We. Are. Off. Our. Feet.

I look up. The air’s shimmering with light. The world is.

Or I’m imagining this. Of course I am.

“Feel that?” Noah says.

Mothers are the parachutes.

I did not imagine it.

For the record, woohoo! Not just art, but life—magic.

“Let’s go,” Noah says, and we’re running together into the woods like we used to, and I can see how he’ll draw it later, with the redwoods bowing, the flowers opening like houses for us to enter, the creek following behind us in winding wending color, our feet inches above the ground.

Or maybe he’ll do it like this: the forest a blur of green over our heads while we lie on our backs, playing Rochambeau.

He picks rock. I pick scissors.

I pick paper. He picks scissors.

He picks rock. I pick paper.

We give up, happily. It’s a new age.

Noah’s looking up at the sky. “I’m not mad, because I could’ve just as easily done it to you,” he says. “I did do it to you. Just in smaller ways. Over and over again. I knew how you were feeling at the museum all those weekends with Mom and me. I knew how left out you felt all the time. And I know how much I didn’t want Mom to see your sculptures. I made sure she didn’t. I was always afraid you were better than me and she’d realize.” He sighs. “We got all messed up. Both of us.”

“Still, CSA was your—”

He interrupts. “Sometimes it felt like there wasn’t enough of Mom to go around.”

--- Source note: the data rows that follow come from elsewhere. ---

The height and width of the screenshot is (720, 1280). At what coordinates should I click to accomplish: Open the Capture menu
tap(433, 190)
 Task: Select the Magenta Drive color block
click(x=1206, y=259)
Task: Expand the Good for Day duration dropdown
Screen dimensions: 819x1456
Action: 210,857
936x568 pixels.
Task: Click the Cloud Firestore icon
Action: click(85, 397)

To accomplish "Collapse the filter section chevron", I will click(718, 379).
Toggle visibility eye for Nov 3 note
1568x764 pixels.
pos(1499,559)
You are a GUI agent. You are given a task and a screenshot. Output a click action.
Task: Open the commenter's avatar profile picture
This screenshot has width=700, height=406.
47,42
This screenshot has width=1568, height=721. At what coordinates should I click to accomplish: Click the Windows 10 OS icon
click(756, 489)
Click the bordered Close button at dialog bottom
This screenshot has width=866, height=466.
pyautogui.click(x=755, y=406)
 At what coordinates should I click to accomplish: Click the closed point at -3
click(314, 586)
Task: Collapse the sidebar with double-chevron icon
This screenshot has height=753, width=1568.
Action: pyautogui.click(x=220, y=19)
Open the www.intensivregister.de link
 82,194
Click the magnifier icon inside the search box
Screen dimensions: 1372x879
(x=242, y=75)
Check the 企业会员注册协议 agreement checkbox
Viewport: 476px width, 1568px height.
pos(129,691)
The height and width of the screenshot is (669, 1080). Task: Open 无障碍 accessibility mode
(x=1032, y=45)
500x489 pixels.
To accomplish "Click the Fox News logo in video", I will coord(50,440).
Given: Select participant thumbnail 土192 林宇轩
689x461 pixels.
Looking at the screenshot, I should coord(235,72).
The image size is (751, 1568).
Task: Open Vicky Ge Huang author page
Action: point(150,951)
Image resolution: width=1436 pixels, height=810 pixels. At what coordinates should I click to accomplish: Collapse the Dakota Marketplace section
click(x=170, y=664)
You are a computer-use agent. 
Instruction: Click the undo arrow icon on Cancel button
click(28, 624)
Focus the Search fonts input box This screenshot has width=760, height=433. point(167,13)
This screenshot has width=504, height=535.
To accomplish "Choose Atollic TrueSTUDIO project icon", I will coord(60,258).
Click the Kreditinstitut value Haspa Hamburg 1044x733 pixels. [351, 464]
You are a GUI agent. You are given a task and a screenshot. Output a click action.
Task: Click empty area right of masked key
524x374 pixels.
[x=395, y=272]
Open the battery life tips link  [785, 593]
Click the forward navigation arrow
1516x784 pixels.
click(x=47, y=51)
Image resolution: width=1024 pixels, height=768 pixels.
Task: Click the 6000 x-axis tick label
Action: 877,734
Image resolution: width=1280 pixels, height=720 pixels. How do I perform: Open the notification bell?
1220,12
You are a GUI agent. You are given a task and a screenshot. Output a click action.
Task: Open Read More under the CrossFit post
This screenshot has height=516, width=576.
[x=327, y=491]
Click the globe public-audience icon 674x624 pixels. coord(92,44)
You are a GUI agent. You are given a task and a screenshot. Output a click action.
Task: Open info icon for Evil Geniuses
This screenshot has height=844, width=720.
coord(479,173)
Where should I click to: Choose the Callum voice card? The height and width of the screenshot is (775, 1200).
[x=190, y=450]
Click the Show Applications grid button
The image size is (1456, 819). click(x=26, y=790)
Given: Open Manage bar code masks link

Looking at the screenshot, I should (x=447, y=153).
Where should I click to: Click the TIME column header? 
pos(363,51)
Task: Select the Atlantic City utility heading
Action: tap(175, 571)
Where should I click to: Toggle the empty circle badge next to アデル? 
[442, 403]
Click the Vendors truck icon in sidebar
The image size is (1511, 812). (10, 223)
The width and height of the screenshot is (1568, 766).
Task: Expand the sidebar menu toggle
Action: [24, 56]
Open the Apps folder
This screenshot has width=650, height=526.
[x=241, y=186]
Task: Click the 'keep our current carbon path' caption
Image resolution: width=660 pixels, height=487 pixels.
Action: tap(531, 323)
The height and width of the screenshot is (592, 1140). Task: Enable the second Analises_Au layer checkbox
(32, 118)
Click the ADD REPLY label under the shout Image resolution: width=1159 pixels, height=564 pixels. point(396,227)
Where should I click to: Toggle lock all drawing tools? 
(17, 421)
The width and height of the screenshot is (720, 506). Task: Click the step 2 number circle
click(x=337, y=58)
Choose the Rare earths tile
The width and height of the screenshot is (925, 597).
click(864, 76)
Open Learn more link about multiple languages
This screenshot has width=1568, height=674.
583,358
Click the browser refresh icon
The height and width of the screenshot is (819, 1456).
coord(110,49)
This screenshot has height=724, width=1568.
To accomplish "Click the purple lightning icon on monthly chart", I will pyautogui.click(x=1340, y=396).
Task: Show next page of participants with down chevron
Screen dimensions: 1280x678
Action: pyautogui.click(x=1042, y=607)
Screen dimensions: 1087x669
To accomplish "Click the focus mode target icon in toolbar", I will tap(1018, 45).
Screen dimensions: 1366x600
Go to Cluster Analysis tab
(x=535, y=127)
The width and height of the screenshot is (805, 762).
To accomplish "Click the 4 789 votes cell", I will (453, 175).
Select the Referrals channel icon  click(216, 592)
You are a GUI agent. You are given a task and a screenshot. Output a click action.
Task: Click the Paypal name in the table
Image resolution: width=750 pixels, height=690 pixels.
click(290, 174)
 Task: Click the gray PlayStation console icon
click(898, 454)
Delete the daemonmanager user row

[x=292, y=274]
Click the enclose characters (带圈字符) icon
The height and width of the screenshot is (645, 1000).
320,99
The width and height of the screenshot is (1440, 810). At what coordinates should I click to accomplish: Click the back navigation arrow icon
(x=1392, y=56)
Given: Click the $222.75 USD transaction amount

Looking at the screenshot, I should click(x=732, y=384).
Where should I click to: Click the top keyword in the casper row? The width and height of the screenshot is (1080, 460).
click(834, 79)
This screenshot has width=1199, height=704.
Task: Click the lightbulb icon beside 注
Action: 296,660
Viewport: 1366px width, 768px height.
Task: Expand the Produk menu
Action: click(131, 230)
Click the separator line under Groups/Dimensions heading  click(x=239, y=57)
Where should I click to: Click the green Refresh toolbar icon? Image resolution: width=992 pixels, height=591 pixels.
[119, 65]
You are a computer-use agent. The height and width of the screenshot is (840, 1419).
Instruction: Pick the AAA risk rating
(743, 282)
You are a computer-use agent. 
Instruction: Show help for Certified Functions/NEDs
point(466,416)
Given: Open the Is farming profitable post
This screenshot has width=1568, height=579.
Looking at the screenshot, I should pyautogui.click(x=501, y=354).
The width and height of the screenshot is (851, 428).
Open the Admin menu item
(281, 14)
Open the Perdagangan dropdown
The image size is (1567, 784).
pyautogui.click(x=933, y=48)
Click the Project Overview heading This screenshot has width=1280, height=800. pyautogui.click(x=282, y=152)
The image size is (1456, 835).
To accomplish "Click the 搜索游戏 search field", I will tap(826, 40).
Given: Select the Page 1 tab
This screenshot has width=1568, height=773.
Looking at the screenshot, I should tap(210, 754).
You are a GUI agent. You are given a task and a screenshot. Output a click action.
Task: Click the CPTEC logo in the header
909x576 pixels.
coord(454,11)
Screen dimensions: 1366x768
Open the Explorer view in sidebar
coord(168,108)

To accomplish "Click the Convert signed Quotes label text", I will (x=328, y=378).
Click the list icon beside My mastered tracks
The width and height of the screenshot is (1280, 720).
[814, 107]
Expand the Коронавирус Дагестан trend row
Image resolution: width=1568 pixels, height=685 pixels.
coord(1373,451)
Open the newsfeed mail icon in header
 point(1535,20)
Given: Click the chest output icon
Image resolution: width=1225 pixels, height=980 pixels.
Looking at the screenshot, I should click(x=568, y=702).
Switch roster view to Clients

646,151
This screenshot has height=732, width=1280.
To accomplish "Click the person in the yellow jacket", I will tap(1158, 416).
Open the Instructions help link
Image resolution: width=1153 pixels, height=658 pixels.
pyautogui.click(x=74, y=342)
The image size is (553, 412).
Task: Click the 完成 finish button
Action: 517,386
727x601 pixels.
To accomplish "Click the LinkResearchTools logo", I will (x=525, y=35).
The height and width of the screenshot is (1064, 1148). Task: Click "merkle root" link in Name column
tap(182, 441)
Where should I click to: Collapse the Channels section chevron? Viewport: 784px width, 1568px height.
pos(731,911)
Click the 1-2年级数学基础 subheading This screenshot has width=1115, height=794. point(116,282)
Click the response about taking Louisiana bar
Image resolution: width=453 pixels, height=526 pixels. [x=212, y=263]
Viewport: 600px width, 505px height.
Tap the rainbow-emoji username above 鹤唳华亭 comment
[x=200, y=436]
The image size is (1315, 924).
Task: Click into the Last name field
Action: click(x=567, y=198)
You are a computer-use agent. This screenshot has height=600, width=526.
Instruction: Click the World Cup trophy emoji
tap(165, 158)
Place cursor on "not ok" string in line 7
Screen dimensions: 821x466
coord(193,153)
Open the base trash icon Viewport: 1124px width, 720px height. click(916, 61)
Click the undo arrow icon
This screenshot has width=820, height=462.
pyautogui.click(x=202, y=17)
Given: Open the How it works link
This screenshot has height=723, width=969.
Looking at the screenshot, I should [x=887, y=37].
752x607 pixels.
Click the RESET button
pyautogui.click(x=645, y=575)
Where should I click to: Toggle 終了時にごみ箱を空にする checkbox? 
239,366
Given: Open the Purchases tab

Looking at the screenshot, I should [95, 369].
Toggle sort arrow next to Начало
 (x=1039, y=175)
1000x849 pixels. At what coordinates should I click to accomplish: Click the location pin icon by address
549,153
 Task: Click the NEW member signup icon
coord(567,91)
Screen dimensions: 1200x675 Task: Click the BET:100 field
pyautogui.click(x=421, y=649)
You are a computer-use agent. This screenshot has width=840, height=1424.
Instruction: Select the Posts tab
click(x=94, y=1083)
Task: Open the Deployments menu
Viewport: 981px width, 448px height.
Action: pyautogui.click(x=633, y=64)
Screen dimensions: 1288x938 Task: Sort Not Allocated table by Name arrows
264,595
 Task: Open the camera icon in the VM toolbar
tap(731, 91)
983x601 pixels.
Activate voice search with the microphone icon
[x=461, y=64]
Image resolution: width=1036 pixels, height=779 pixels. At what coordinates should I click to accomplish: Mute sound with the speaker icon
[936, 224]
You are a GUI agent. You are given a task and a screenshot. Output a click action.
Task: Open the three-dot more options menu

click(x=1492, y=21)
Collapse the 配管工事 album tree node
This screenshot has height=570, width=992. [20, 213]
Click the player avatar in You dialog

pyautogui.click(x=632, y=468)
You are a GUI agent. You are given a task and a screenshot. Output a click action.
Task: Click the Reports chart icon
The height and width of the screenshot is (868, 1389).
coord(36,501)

This thought silences me and we’re quiet for a long time after that, breathing in the scent of eucalyptus, watching the leaves fluttering all around us. I think about how Mom told Noah it was his responsibility to be true to his heart. Neither of us has been. Why is it so hard? Why is it so hard to know what that truth is?

“Does Heather know you’re gay?” I ask.

“Yeah, but no one else.”

I roll on my side to face him. “So can you believe how weird I’ve gotten and how normal you’ve gotten?”

“It’s astounding,” he says, which cracks us both up. “Except most of the time,” he adds, “I feel like I’m undercover.”

“Me too.” I pick up a stick, start digging with it. “Or maybe a person is just made up of a lot of people,” I say. “Maybe we’re accumulating these new selves all the time.” Hauling them in as we make choices, good and bad, as we screw up, step up, lose our minds, find our minds, fall apart, fall in love, as we grieve, grow, retreat from the world, dive into the world, as we make things, as we break things.

He grins. “Each new self standing on the last one’s shoulders until we’re these wobbly people poles?”

I die of delight. “Yes, exactly! We’re all just wobbly people poles!”

The sun’s setting and the sky’s filling with pink wispy clouds. We should be getting home. Dad returns tonight. I’m about to say so when Noah speaks.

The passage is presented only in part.